## What is being asked
Print the part of the travel blog entry below between "Leavin’ my family, Leavin’" and "the American West...", inclusive, with no changes.

Vol 5


HANK’S XMAS BLOG VOL 5

12/27 Tuesday
Mesquite, NV.
After a quiet night of a long hot bath and sleep in real bed (why are hotel beds so short?), I checked out of the hotel and walked right past the casino without even so much as a cursory look at the roulette tables. Probably saved $200.

Leavin’ my family, Leavin’ all my friends
My mind’s at home, but my heart’s in the wind
The clouds are like headlines on a new front page sky
Shiver me timbers I’m sailin’ away...
-Tom Waits

Overton, NV.
On the backroad to Little Red Rocks and Hoover Dam is the Lost City Museum in Overton. No pushing or shoving here, I’m the only one in the place. Seems the Anasaize people settled here 10,000 years ago and farmed in the Colorado River Valley, their ruins were relocated to this museum when (actually just before) the Hoover Dam flooded the valle creating Lake Mead. Actually the Anasaize civilization inexplicably died out about 1200AD. Scientists speculate the cause may have been a severe drought. I think they probably built a Walmart.

Cattle guards have a special place in my psyche; they’re a sure sign that you’re on a back road in the wide open spaces of the American West...

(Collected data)
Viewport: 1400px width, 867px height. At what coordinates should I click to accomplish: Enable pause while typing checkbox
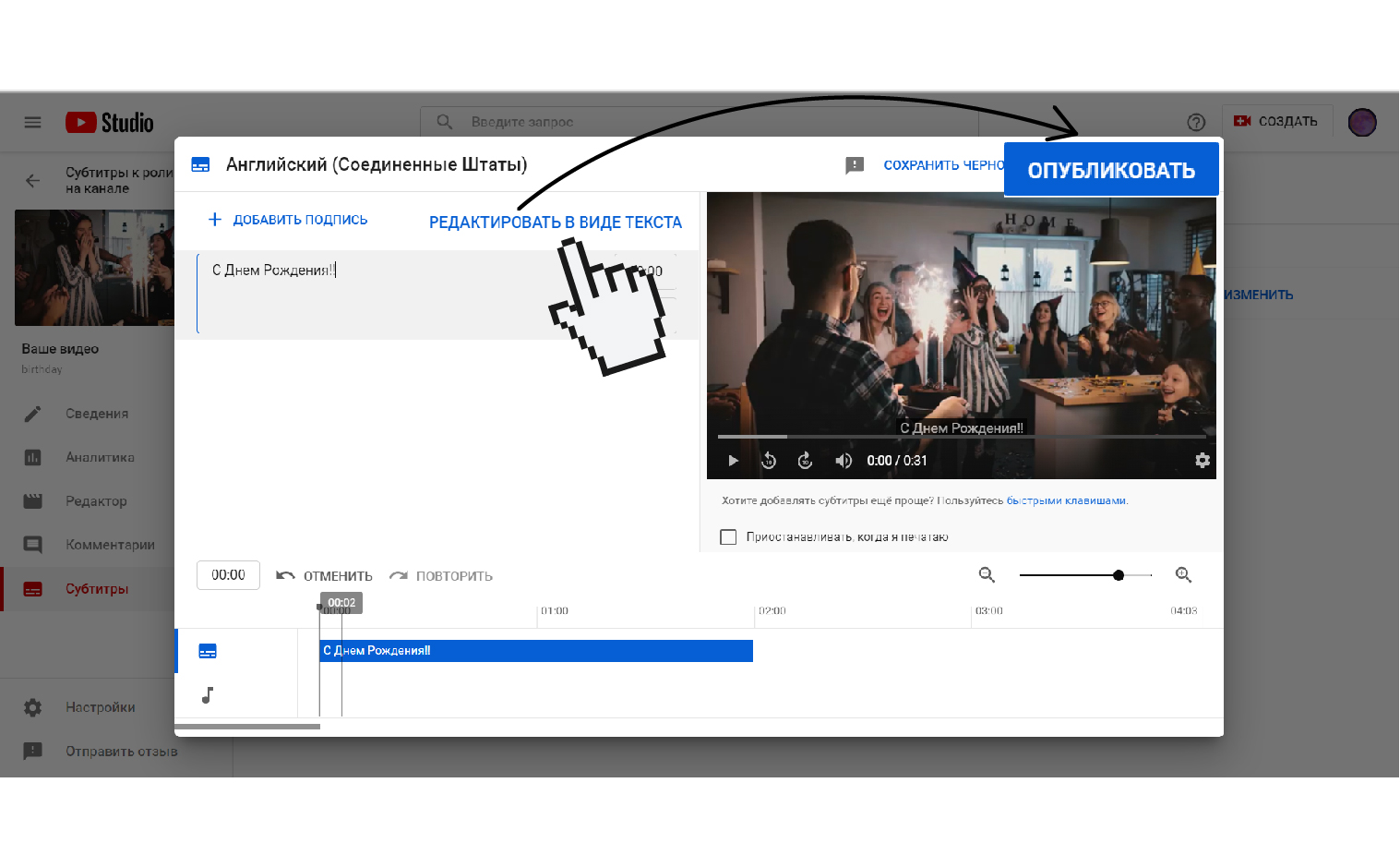click(x=728, y=537)
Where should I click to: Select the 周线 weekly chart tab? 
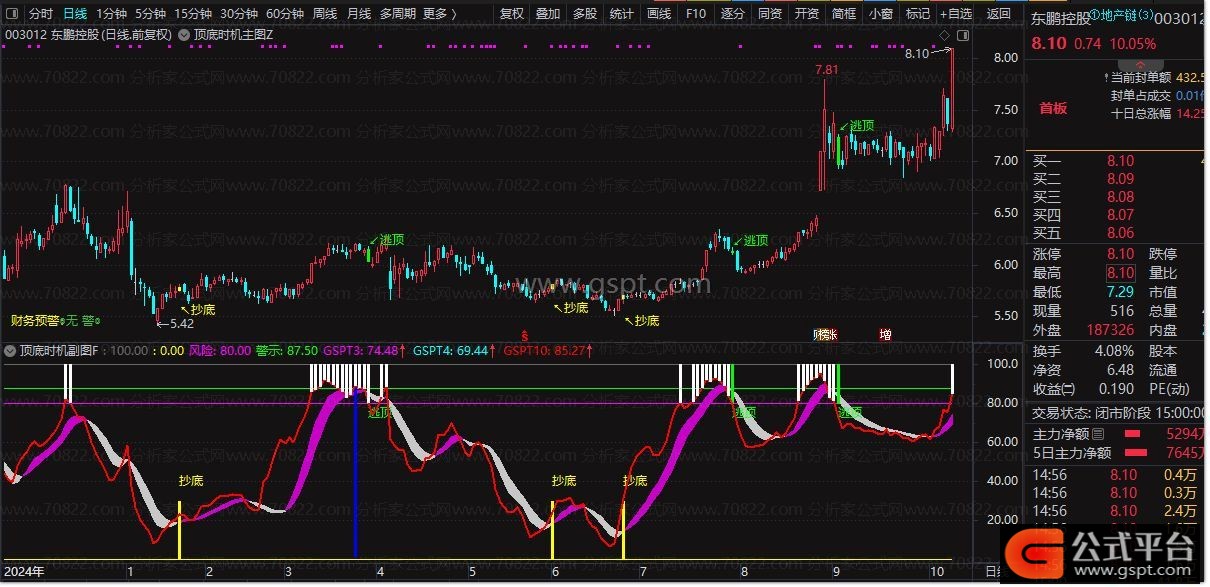[x=324, y=14]
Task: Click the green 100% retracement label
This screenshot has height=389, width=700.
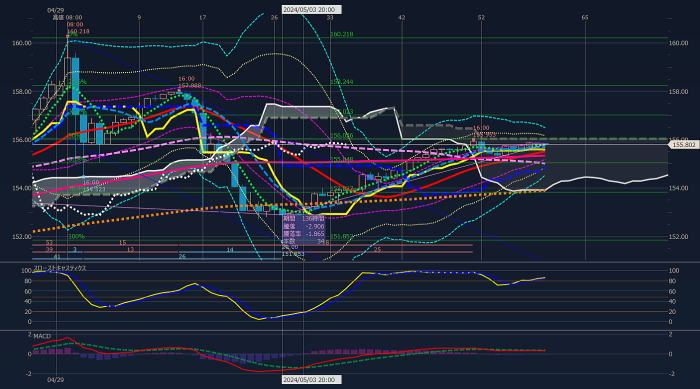Action: coord(76,236)
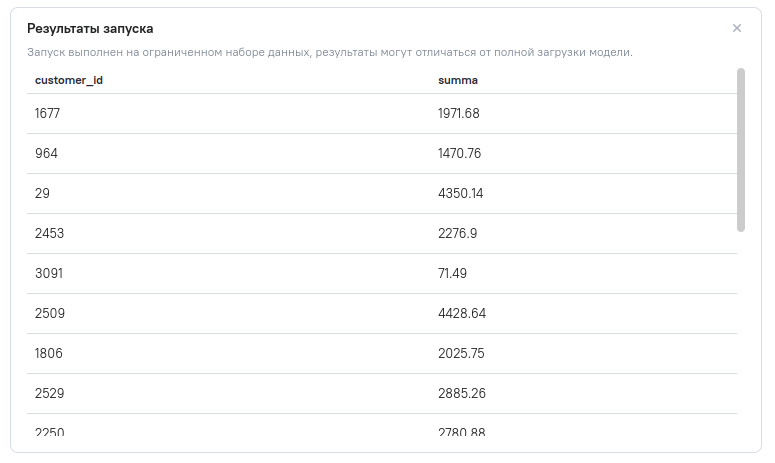775x463 pixels.
Task: Select customer_id cell 1806
Action: click(x=49, y=354)
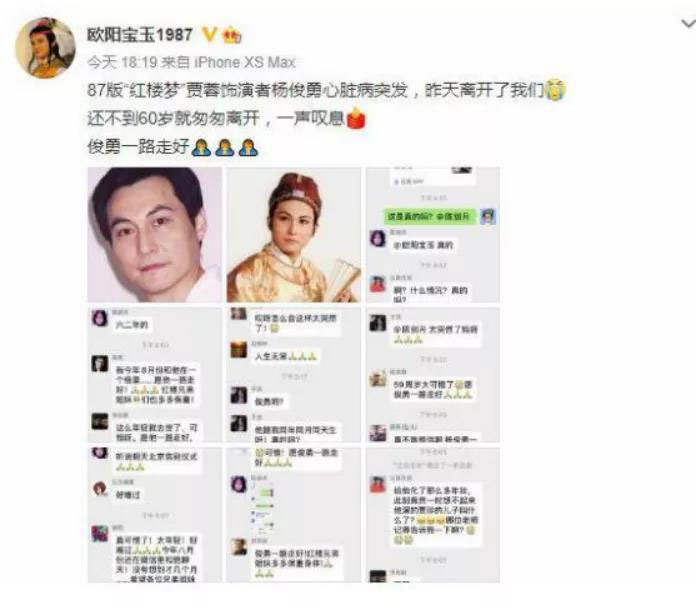This screenshot has height=610, width=696.
Task: Open the middle-left chat screenshot thumbnail
Action: tap(154, 375)
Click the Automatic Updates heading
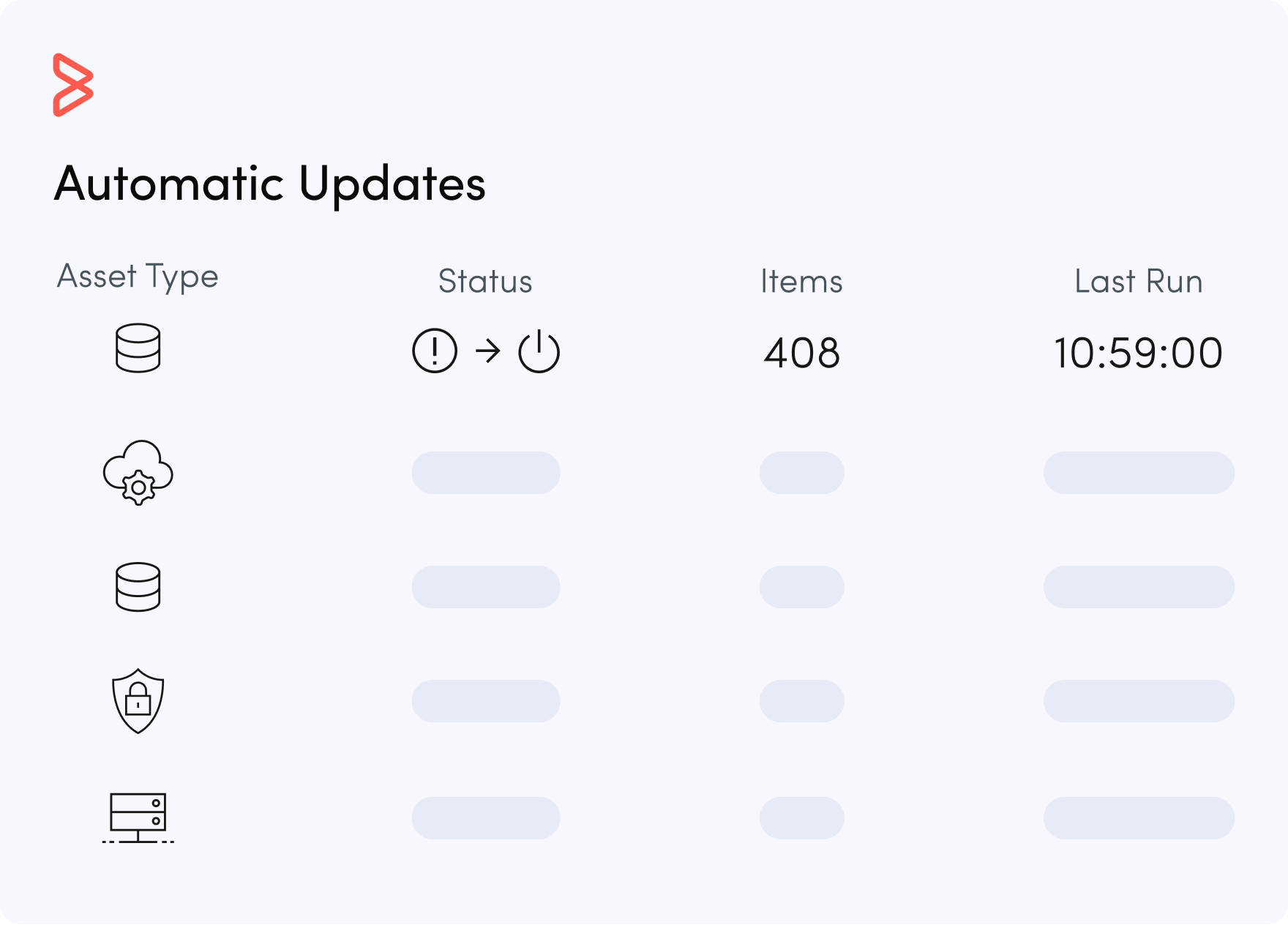Viewport: 1288px width, 925px height. [x=269, y=184]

## Result of this task
Leavin’ my family, Leavin’ all my friends
My mind’s at home, but my heart’s in the wind
The clouds are like headlines on a new front page sky
Shiver me timbers I’m sailin’ away...
-Tom Waits

Overton, NV.
On the backroad to Little Red Rocks and Hoover Dam is the Lost City Museum in Overton. No pushing or shoving here, I’m the only one in the place. Seems the Anasaize people settled here 10,000 years ago and farmed in the Colorado River Valley, their ruins were relocated to this museum when (actually just before) the Hoover Dam flooded the valle creating Lake Mead. Actually the Anasaize civilization inexplicably died out about 1200AD. Scientists speculate the cause may have been a severe drought. I think they probably built a Walmart.

Cattle guards have a special place in my psyche; they’re a sure sign that you’re on a back road in the wide open spaces of the American West...